Mit dem Rad durch die Gropiusstadt

Gropiusstadt 1
Imagewerbung getreu dem Motto: "Und man kann eben doch hier wohnen..."
Der Berliner Gropiusstadt eilt in aller Regel kein allzu guter Ruf voraus. Graue Wohnblocks, soziale Probleme, Wohnmaschinen in Beton und eine bedrückende Atmosphäre sind das, was man nicht zuletzt seit Christiane F's . "Wir Kinder von Bahnhof Zoo" damit verbindet. Der Bahnhof Zoo hat sein Erscheinungsbild seit den düsteren Siebzigern stark ins Positive gewandelt, und auch die Gropiusstadt blickt nach einigen städtebaulichen Faceliftings ein wenig sympathischer drein. Dennoch, die Wohnhochhäuser aus den 1960er und 1970er Jahren ragen nach wie vor in den südberliner Himmel, und auch neue Begrünungen und buntere Fassadenanstriche können nur schwer den grundsätzlichen Charakter dieser Großsiedlung kaschieren. Was schade ist, denn mit Walter Gropius trägt sie den Namen eines der elaboriertesten und einflussreichsten Architekten im Titel, den die moderne Geschichte kennt.
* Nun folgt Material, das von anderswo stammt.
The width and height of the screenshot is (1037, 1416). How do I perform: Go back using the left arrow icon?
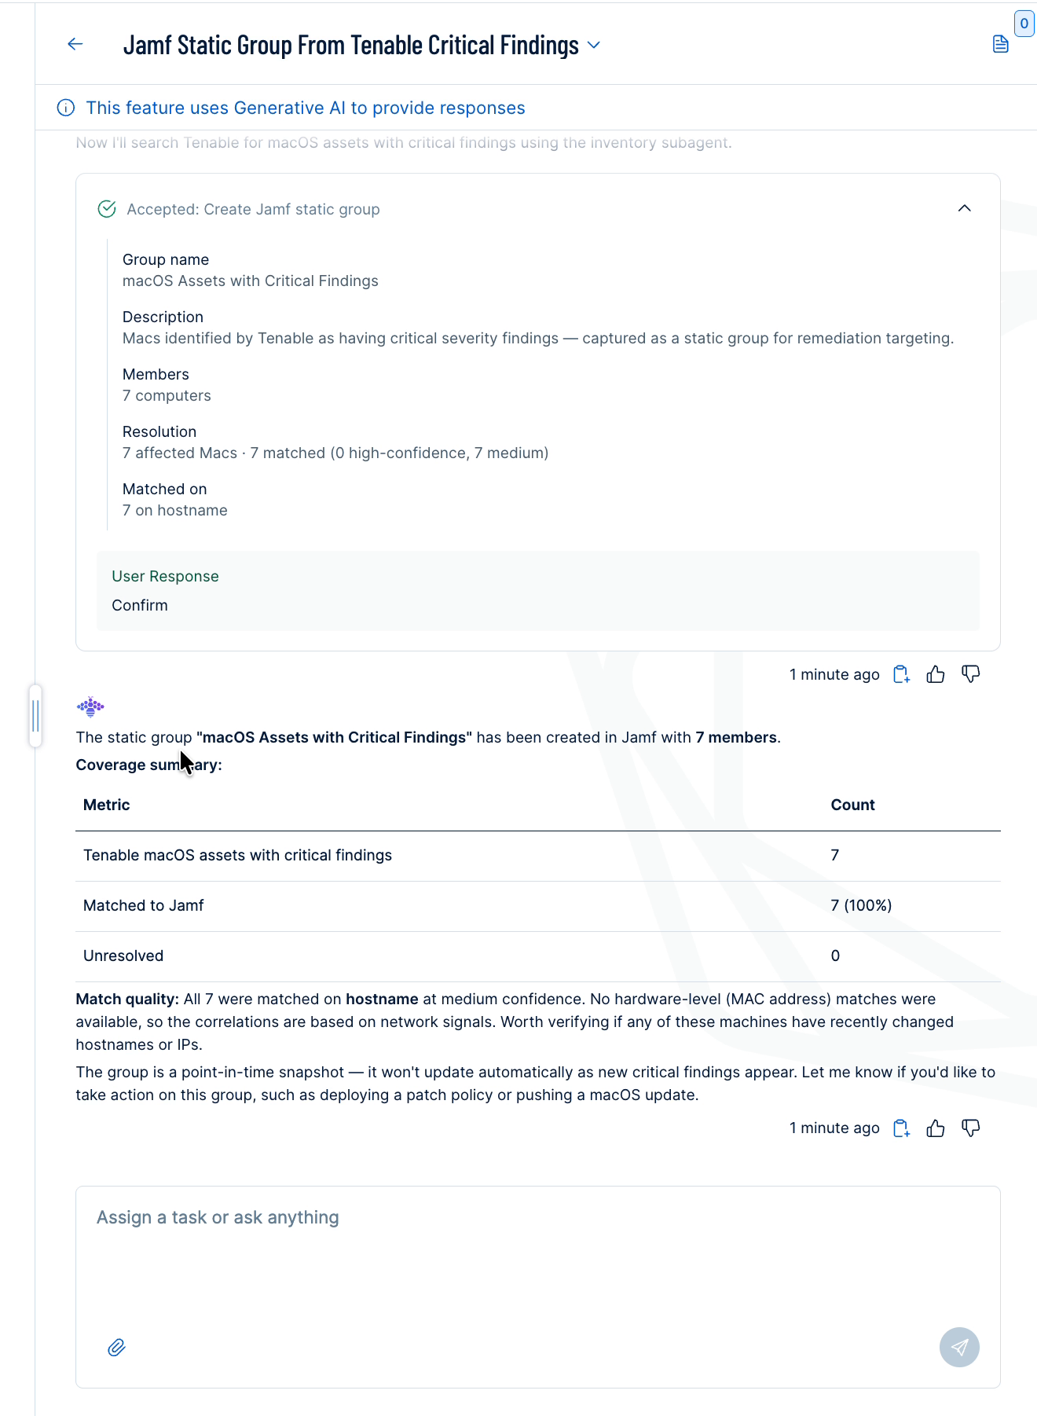(75, 44)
Bereits 1958 angedacht, erhielt das Großsiedlungsprojekt im Süden Neuköllns mit dem Mauerbau 1961 neuen Auftrieb. Die Abriegelung Westberlins führte zu einer Verknappung und Verteuerung von Bauland, was die Konzentrationsdichte von Wohnungen in den stadtplanerischen Konzepten erhöhte. So galt auch für das Projekt "Berlin-Buckow-Rudow", wie die spätere Gropiusstadt damals genannt wurde, mehr und mehr die Devise Quantität statt Qualität. Errichtet werden sollte die Großsiedlung auf den Agrarflächen der damals noch kleinen Dörfer Britz, Buckow und Rudow, also auf der grünen Wiese vor den Toren Berlins.
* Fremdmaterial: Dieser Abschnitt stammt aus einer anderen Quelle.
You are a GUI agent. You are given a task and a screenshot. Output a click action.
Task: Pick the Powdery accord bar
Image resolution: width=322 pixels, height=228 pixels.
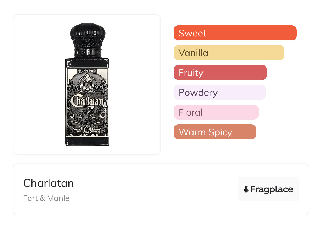(220, 92)
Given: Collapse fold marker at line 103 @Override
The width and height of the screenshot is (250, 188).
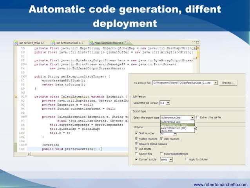Looking at the screenshot, I should 25,145.
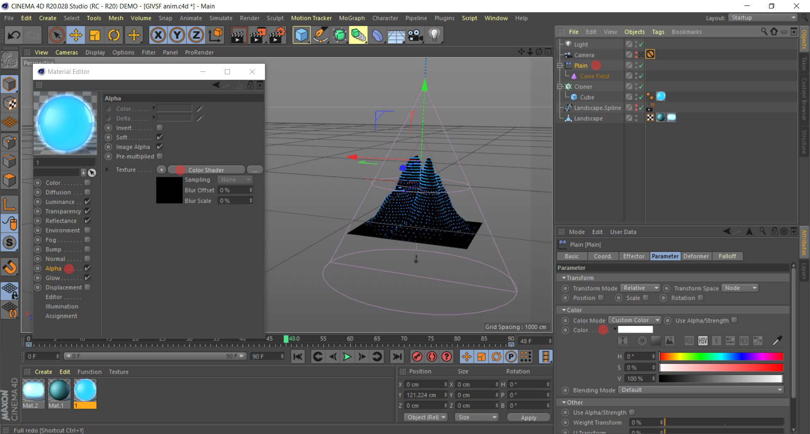Viewport: 810px width, 434px height.
Task: Click the Undo arrow icon
Action: pyautogui.click(x=14, y=35)
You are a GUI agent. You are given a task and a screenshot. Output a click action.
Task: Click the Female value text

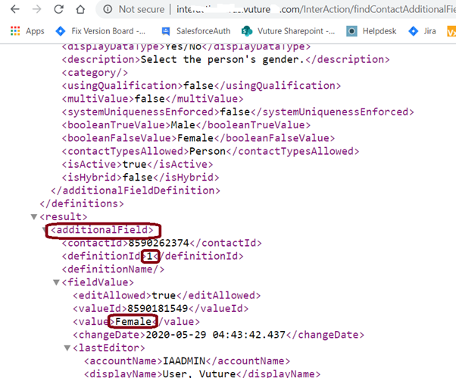click(133, 322)
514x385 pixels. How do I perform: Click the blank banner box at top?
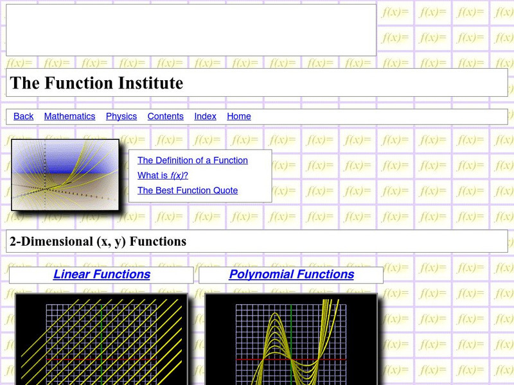click(190, 30)
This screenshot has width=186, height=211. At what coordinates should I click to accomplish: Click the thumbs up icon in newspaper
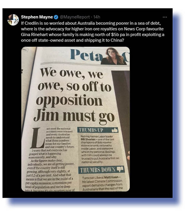[115, 130]
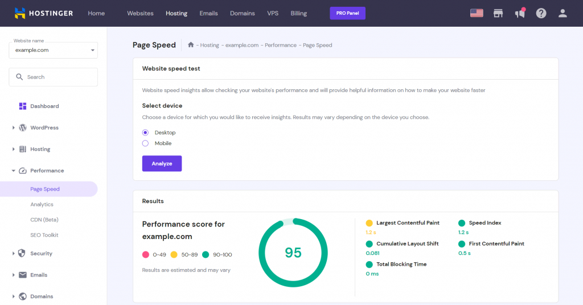Screen dimensions: 583x305
Task: Click the PRO Panel button
Action: coord(347,13)
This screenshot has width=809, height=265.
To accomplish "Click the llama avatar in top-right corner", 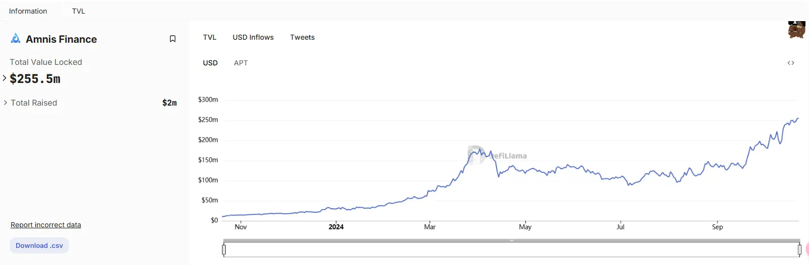I will (796, 30).
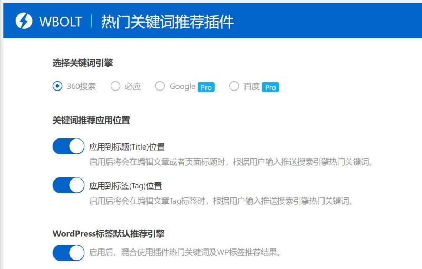Click the Title toggle's description text
Image resolution: width=422 pixels, height=269 pixels.
[231, 162]
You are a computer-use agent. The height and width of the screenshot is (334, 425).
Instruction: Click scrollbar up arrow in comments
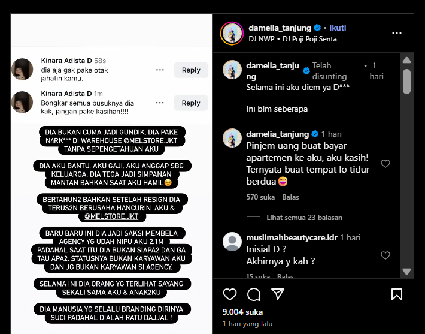point(406,60)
1959 erklärt Walter Gropius (1883 - 1969), Gründer des richtungweisenden Staatlichen Bauhauses zu Weimar, seine Bereitschaft zur Mitarbeit. Zusammen mit seinem Bostoner Architekturteam TAC (The Architects Collaborative) erstellt er zwei Bebauungspläne, von denen der zweite als Überarbeitung des ersten kurz vor der Grundsteinlegung (7. November 1962) den Berliner Stellen präsentiert wurde. Die 16.000 Wohnungen sollten demnach zu 60% in zwei- bis dreigeschossigen Gebäuden untergebracht werden, die restlichen in acht- bis vierzehngeschossigen Hochhäusern. Die Wohndichte sollte durch auflockernde Flächen (Grün- und Wasserflächen) auf einem erträglichen Niveau gehalten werden, außerdem sollten viele Fußwege die Siedlung erschließen. Gropius orientierte sich dabei konzeptionell an der Bruno Tauts Hufeisensiedlung und wollte ein angenehmes, luftig-sonniges Wohnumfeld schaffen.

Gropiusstadt 2
Das halbrunde Gropiushaus
Im Laufe der bis in die 1970er Jahre andauernden Bauphase entfernte sich das, was auf den ehemaligen Agrarflächen entstand, immer weiter von Gropius' Plänen. Unter dem Einfluss ökonomischer Interessen und der zunehmenden Baulandknappheit kam es zu einer Änderung des Leitbildes, das fortan "Urbanität durch Dichte", und nicht mehr "Dichte durch Auflockerung" lautete. Die Einbeziehungen einer Reihe anderer Architekten sowie Unstimmigkeiten in den behördlichen Kompetenzen taten ihr Übriges. Auch verlangte die wachsende Motorisierung der Bevölkerung nach immer mehr Stellplätzen für die Fahrzeuge, denen schließlich auflockernde Grünflächen zum Opfer fielen. Zu alledem war Walter Gropius in seinem Bostoner Büro sehr weit weg vom Berliner Geschehen und kritisierte schließlich heftig die gesteigerte Wohnraumverdichtung wie auch Höhe der Wohngebäude.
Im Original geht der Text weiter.